Human rights judges have demanded improvements to Romania’s prison system and say the authorities must compensate convicts who have suffered poor detention conditions.
The ruling follows a 24 May judgment in the case of Iacov Stanciu v. Romania (application no. 35972/05). Although the decision is not final, the European Court of Human Rights held, unanimously, that there had been:
a violation of Article 3 (prohibition of inhuman or degrading treatment) of the European Convention on Human Rights.
The applicant, Iacov Stanciu, is a Romanian national who was born in 1977 and lives in Bucharest. Sentenced to 12 years and 6 months’ imprisonment in September 2002, he was detained in seven detention facilities between his arrest in January 2002 and his release on probation in May 2011. His complaint concerns the detention conditions in four of them: Ploieşti Prison, Jilava Prison and its hospital, Mărgineni Prison, and Rahova Prison and its hospital.
According to Stanciu, he was kept in overcrowded cells, lacking hygiene and proper nutrition, without enough out-of-cell time and appropriate activities.
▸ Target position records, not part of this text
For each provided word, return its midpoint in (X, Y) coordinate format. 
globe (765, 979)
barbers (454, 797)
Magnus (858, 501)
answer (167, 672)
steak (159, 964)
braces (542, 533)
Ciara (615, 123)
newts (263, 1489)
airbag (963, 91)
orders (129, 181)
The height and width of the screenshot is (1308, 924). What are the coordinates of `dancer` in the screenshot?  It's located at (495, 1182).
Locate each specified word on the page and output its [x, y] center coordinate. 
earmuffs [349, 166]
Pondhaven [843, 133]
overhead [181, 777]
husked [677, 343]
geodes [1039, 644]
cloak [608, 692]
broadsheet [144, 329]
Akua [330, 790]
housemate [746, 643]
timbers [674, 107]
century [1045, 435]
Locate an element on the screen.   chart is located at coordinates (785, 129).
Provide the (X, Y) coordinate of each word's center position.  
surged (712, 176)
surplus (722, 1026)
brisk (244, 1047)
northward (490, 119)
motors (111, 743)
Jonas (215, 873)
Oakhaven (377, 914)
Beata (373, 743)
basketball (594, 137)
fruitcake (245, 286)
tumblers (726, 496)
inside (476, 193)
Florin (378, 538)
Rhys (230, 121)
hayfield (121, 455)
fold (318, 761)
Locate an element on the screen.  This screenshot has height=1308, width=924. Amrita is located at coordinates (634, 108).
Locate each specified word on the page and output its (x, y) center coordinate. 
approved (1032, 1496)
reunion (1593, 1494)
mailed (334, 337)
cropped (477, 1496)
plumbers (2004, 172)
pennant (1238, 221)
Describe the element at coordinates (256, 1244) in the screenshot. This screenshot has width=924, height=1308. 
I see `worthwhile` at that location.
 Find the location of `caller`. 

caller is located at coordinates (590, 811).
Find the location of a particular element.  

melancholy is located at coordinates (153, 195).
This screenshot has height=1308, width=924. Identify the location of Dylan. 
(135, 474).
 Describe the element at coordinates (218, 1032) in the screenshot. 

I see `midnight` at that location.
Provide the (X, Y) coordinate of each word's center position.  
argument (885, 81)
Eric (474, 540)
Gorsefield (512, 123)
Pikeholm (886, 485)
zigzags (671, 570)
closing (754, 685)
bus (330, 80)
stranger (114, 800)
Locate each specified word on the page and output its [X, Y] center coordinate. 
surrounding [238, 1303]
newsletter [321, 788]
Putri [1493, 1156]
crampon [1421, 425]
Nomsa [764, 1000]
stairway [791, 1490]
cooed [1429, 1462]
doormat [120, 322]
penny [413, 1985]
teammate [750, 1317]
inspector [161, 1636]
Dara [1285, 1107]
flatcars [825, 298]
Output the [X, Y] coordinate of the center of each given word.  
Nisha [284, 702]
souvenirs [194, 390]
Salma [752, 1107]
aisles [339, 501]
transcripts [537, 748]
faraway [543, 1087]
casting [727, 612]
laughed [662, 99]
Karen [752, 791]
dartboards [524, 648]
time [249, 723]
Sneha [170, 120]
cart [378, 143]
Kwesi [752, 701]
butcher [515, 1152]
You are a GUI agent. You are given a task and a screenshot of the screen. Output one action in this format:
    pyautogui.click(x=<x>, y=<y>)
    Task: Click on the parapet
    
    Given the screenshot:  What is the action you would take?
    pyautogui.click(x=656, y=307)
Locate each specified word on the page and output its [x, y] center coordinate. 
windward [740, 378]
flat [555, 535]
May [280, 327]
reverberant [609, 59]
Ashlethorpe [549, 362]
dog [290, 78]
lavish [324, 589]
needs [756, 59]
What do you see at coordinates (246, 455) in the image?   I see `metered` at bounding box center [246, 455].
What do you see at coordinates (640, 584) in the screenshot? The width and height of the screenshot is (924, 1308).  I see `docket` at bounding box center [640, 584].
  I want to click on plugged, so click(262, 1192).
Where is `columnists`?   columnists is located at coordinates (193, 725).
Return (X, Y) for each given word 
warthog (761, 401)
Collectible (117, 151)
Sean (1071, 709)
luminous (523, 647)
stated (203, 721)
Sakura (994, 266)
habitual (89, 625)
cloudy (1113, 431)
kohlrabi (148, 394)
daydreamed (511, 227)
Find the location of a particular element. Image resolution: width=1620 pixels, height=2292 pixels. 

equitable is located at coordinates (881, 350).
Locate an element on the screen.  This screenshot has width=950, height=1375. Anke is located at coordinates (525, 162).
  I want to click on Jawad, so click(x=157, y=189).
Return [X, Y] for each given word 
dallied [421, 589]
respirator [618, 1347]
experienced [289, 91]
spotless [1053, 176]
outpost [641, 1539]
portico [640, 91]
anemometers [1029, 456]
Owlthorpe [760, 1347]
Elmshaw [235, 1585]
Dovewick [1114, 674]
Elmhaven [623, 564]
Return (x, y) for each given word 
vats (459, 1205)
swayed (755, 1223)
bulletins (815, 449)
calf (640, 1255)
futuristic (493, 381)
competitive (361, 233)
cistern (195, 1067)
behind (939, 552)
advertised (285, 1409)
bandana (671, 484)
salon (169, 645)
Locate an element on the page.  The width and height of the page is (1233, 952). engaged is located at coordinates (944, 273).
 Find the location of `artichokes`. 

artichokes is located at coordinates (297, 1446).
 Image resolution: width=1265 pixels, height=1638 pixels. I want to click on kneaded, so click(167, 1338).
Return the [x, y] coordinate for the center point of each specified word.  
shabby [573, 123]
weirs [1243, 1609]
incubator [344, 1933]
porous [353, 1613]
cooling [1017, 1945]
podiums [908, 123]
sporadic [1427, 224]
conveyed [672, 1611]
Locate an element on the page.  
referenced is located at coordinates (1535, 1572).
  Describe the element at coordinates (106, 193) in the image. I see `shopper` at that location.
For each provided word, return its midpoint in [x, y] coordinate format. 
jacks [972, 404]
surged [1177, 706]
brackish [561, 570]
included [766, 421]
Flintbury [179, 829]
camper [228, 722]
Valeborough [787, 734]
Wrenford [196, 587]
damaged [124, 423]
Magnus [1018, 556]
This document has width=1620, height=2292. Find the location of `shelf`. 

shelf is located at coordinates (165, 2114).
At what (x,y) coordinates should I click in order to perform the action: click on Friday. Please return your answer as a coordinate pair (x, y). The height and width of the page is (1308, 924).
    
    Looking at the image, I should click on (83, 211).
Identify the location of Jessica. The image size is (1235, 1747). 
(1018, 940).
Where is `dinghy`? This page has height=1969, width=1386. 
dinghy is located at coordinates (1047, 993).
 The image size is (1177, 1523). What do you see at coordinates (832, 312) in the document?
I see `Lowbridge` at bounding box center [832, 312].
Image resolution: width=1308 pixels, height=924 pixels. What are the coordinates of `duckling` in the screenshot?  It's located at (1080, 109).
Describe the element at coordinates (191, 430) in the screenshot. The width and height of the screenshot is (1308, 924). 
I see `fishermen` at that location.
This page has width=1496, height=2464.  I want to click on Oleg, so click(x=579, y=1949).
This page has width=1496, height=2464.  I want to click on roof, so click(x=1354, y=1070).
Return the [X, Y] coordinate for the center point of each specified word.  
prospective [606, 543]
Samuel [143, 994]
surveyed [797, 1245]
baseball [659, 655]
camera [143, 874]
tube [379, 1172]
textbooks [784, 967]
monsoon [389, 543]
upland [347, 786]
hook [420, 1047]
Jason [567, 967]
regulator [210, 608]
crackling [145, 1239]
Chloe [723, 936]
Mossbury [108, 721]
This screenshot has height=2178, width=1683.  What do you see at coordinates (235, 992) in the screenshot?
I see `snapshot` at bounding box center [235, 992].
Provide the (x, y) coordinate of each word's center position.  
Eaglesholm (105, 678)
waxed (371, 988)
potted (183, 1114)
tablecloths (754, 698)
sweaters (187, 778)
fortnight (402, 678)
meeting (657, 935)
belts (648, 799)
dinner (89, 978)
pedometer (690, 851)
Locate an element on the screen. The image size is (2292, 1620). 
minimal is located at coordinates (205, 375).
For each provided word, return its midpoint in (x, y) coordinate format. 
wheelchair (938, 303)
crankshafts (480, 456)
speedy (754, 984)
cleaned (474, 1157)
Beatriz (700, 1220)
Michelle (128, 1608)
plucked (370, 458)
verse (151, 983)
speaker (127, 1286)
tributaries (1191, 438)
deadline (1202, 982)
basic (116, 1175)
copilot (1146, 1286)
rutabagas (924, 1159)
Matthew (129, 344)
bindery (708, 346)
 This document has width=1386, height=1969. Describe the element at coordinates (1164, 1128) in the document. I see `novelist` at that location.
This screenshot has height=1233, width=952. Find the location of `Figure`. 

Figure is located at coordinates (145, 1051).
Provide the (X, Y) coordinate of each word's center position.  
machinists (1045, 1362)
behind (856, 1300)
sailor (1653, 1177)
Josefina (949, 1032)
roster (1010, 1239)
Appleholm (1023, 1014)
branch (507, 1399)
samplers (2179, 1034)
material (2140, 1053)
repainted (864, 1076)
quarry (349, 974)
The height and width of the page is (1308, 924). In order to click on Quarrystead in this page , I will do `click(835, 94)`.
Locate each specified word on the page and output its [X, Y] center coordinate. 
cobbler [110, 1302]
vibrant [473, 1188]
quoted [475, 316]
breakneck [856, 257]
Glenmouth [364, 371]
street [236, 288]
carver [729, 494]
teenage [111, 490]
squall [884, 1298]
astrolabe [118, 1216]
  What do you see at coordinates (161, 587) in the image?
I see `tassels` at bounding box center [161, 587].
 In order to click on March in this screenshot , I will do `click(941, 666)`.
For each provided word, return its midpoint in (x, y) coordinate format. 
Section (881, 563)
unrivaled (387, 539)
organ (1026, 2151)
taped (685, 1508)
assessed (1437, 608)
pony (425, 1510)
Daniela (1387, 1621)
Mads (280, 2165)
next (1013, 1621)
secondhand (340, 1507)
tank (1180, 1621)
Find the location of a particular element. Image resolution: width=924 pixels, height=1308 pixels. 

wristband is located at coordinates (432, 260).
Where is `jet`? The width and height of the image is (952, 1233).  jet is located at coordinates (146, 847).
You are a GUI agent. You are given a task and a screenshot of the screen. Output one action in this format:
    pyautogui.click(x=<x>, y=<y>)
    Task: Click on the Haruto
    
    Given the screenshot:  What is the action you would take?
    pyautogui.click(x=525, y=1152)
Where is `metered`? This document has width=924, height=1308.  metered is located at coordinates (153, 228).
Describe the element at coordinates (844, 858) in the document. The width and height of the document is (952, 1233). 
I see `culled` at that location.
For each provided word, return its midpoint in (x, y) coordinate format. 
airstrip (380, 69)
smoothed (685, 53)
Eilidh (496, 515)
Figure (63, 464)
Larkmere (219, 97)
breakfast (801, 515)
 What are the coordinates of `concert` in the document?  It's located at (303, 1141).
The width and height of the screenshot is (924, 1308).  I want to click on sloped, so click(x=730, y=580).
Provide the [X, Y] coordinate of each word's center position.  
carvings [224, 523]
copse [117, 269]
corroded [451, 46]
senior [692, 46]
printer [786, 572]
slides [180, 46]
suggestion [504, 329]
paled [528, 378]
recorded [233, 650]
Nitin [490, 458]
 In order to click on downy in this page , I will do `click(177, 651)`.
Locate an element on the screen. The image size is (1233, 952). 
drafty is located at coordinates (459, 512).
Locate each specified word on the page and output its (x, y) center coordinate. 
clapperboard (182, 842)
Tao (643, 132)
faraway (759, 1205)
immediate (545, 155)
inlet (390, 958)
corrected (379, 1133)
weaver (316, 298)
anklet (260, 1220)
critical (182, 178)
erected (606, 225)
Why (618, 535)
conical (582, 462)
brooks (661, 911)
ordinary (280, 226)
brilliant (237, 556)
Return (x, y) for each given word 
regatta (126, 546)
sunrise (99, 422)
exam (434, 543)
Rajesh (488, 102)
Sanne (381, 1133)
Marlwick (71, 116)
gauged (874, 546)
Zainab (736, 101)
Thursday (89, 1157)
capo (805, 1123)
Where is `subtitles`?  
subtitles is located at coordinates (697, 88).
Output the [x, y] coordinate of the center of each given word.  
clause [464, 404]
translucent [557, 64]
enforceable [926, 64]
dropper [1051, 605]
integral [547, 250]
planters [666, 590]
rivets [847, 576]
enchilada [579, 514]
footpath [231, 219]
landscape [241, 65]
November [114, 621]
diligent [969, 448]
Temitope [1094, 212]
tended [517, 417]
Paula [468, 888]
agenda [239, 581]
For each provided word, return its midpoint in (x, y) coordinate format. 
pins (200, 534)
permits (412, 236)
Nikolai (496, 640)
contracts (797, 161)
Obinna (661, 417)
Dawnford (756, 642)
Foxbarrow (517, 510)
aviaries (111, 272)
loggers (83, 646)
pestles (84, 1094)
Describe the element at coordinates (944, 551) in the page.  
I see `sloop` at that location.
In particular, during long periods of his detention, he had to share a bed with another inmate and there was no hot water available in the cells, which were infested with insects and/or rats. Stanciu was bitten by a rat during his imprisonment.
The Court found, taking into account the cumulative effect of those shortcomings, that the prison conditions to which Stanciu had been exposed had amounted to inhuman and degrading treatment.
Judges decided that Romania should pay Stanciu 20,000 euros (EUR) in respect of pecuniary and non-pecuniary damage and EUR 4,800 in respect of costs and expenses.
In its ruling, the Court pointed out that Stanciu’s case reflected a common problem in Romanian prisons and that, despite efforts to improve the situation, Romania had to take further steps, including a compensation scheme. There are 80 similar applications against Romania concerning this issue currently pending before the Court.